Guyren,

I've dealt a lot with Time zone issues in Rails. Can you give us the code
you're using to create the record? And also the evaluation of "Time.zone"
right before creating the record?

There are lots of "gotchas" with Rails time zone handling. Indeed it should
convert times to UTC when storing to the database, and convert them back
when retrieving.

For example I've run into issues where I set Time.zone = # Eastern in
ApplicationController but in an out-of-proces rake task without that being
produces unexpected results.

Basically the gist of Rails time zone handling is that you always want to
set Time.zone to whatever the current representation of time zone is before
you do any ActiveRecord saving, and also make sure it's set before any
ActiveRecord retrieval/display of those attributes.

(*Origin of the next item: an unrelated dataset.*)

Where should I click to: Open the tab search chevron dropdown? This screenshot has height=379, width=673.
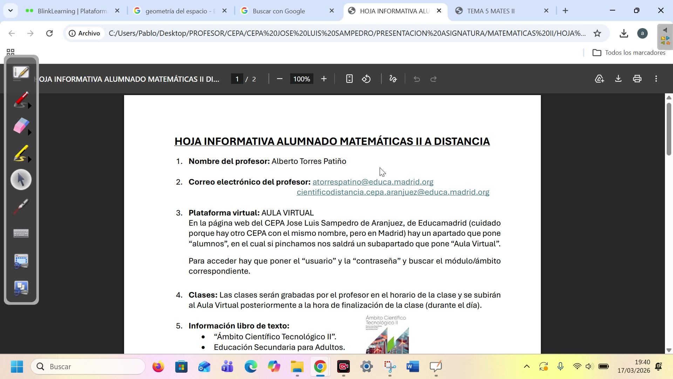point(11,11)
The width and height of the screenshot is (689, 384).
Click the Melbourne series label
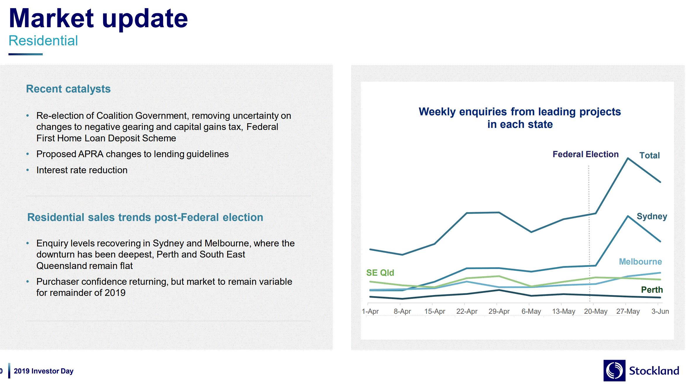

Also need to be careful doing Time.now - the correct approach is
Time.zone.now. Also Time.zone.parse, not DateTime.parse or whatever you
might be doing.

Ben


 On Wed, Jun 20, 2012 at 1:04 PM, Guyren Howe <[email protected]> wrote:

> I’m sure it’s just me, but this looks just wrong.
>
> My timestamp field is time without zone.
>
> I’ve got a suitable default time zone set in Rails.
>
> I create a record.
>
> I display the timestamp.
>
> The time displayed is off by 7 hours.
>
> The behavior that would make sense to me is that the value written to the
> database would always be UTC, which would get converted to the local time
> zone on display.
>
> But Rails appears to be doing the latter while not doing the former. So
> the time in the database is local time. But when I display it, it’s having
> 7 hours subtracted.
>
> This seems too obviously stupid. I must be missing something.